(Stored items)
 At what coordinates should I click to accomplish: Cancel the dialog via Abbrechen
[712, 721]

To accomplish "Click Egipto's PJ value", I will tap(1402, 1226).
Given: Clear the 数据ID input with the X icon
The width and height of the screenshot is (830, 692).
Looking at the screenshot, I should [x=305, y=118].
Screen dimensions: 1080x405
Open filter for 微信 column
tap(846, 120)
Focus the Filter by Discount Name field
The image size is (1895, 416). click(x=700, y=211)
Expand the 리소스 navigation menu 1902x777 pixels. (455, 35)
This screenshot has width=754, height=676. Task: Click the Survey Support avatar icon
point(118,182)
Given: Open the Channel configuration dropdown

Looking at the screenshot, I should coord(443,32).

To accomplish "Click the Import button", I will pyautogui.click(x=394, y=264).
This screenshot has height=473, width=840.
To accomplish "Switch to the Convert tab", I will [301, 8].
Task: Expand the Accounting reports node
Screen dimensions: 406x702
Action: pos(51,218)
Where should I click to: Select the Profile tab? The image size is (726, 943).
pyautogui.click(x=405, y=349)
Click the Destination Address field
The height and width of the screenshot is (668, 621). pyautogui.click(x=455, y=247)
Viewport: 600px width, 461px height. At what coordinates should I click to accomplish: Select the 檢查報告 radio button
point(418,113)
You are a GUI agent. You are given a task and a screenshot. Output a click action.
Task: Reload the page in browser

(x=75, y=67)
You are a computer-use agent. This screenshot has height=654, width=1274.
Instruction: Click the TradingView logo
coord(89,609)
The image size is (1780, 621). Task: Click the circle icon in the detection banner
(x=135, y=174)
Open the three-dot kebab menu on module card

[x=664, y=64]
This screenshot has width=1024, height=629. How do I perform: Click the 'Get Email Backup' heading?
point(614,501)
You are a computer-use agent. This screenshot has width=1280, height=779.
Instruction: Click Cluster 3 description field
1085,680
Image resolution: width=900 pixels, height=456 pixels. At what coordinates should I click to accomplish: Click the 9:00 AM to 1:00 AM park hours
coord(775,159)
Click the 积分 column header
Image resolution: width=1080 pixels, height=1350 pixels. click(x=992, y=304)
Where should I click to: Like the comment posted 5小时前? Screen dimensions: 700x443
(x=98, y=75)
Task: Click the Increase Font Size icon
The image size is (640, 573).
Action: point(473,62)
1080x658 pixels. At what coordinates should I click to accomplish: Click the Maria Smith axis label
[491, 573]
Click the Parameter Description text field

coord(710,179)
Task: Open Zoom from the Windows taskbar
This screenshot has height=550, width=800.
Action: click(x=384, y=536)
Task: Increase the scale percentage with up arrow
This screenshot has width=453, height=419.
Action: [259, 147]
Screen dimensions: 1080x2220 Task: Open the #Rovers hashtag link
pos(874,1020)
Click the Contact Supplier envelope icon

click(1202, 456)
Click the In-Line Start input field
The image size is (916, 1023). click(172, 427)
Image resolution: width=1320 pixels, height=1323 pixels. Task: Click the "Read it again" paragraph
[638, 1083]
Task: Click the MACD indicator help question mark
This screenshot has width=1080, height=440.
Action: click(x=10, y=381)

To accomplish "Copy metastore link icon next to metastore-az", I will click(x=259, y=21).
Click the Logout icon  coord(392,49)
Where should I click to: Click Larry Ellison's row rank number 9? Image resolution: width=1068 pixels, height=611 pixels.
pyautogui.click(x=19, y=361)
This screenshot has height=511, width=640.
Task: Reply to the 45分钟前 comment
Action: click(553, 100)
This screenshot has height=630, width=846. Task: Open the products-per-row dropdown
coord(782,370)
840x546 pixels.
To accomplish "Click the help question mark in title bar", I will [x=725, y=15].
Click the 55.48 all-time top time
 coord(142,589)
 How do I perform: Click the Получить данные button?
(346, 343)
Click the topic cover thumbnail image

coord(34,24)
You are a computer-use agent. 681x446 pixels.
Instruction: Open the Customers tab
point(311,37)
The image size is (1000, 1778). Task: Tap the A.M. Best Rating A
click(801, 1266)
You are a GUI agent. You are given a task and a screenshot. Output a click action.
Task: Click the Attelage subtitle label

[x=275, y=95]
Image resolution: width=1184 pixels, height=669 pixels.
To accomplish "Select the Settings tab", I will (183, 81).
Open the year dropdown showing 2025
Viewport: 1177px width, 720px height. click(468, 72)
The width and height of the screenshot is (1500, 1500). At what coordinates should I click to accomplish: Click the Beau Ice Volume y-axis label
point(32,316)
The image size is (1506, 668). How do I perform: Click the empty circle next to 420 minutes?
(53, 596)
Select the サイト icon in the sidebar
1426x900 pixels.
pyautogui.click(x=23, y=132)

▶ _Task statement_: The answer consists of every entry, returned exactly.

▶ _Response below_:
 At what coordinates should I click to accomplish: Cancel the dialog via Abbrechen
[712, 721]

To accomplish "Click Egipto's PJ value", I will tap(1402, 1226).
Given: Clear the 数据ID input with the X icon
The width and height of the screenshot is (830, 692).
Looking at the screenshot, I should [x=305, y=118].
Screen dimensions: 1080x405
Open filter for 微信 column
tap(846, 120)
Focus the Filter by Discount Name field
The image size is (1895, 416). click(x=700, y=211)
Expand the 리소스 navigation menu 1902x777 pixels. (455, 35)
This screenshot has width=754, height=676. Task: Click the Survey Support avatar icon
point(118,182)
Given: Open the Channel configuration dropdown

Looking at the screenshot, I should coord(443,32).

To accomplish "Click the Import button", I will pyautogui.click(x=394, y=264).
This screenshot has height=473, width=840.
To accomplish "Switch to the Convert tab", I will [301, 8].
Task: Expand the Accounting reports node
Screen dimensions: 406x702
Action: pos(51,218)
Where should I click to: Select the Profile tab? The image size is (726, 943).
pyautogui.click(x=405, y=349)
Click the Destination Address field
The height and width of the screenshot is (668, 621). pyautogui.click(x=455, y=247)
Viewport: 600px width, 461px height. At what coordinates should I click to accomplish: Select the 檢查報告 radio button
point(418,113)
You are a GUI agent. You are given a task and a screenshot. Output a click action.
Task: Reload the page in browser

(x=75, y=67)
You are a computer-use agent. This screenshot has height=654, width=1274.
Instruction: Click the TradingView logo
coord(89,609)
The image size is (1780, 621). Task: Click the circle icon in the detection banner
(x=135, y=174)
Open the three-dot kebab menu on module card

[x=664, y=64]
This screenshot has width=1024, height=629. How do I perform: Click the 'Get Email Backup' heading?
point(614,501)
You are a computer-use agent. This screenshot has width=1280, height=779.
Instruction: Click Cluster 3 description field
1085,680
Image resolution: width=900 pixels, height=456 pixels. At what coordinates should I click to accomplish: Click the 9:00 AM to 1:00 AM park hours
coord(775,159)
Click the 积分 column header
Image resolution: width=1080 pixels, height=1350 pixels. click(x=992, y=304)
Where should I click to: Like the comment posted 5小时前? Screen dimensions: 700x443
(x=98, y=75)
Task: Click the Increase Font Size icon
The image size is (640, 573).
Action: point(473,62)
1080x658 pixels. At what coordinates should I click to accomplish: Click the Maria Smith axis label
[491, 573]
Click the Parameter Description text field

coord(710,179)
Task: Open Zoom from the Windows taskbar
This screenshot has height=550, width=800.
Action: click(x=384, y=536)
Task: Increase the scale percentage with up arrow
This screenshot has width=453, height=419.
Action: [259, 147]
Screen dimensions: 1080x2220 Task: Open the #Rovers hashtag link
pos(874,1020)
Click the Contact Supplier envelope icon

click(1202, 456)
Click the In-Line Start input field
The image size is (916, 1023). click(172, 427)
Image resolution: width=1320 pixels, height=1323 pixels. Task: Click the "Read it again" paragraph
[638, 1083]
Task: Click the MACD indicator help question mark
This screenshot has width=1080, height=440.
Action: click(x=10, y=381)

To accomplish "Copy metastore link icon next to metastore-az", I will click(x=259, y=21).
Click the Logout icon  coord(392,49)
Where should I click to: Click Larry Ellison's row rank number 9? Image resolution: width=1068 pixels, height=611 pixels.
pyautogui.click(x=19, y=361)
This screenshot has height=511, width=640.
Task: Reply to the 45分钟前 comment
Action: click(553, 100)
This screenshot has height=630, width=846. Task: Open the products-per-row dropdown
coord(782,370)
840x546 pixels.
To accomplish "Click the help question mark in title bar", I will [x=725, y=15].
Click the 55.48 all-time top time
 coord(142,589)
 How do I perform: Click the Получить данные button?
(346, 343)
Click the topic cover thumbnail image

coord(34,24)
You are a computer-use agent. 681x446 pixels.
Instruction: Open the Customers tab
point(311,37)
The image size is (1000, 1778). Task: Tap the A.M. Best Rating A
click(801, 1266)
You are a GUI agent. You are given a task and a screenshot. Output a click action.
Task: Click the Attelage subtitle label

[x=275, y=95]
Image resolution: width=1184 pixels, height=669 pixels.
To accomplish "Select the Settings tab", I will (183, 81).
Open the year dropdown showing 2025
Viewport: 1177px width, 720px height. click(468, 72)
The width and height of the screenshot is (1500, 1500). At what coordinates should I click to accomplish: Click the Beau Ice Volume y-axis label
point(32,316)
The image size is (1506, 668). How do I perform: Click the empty circle next to 420 minutes?
(53, 596)
Select the サイト icon in the sidebar
1426x900 pixels.
pyautogui.click(x=23, y=132)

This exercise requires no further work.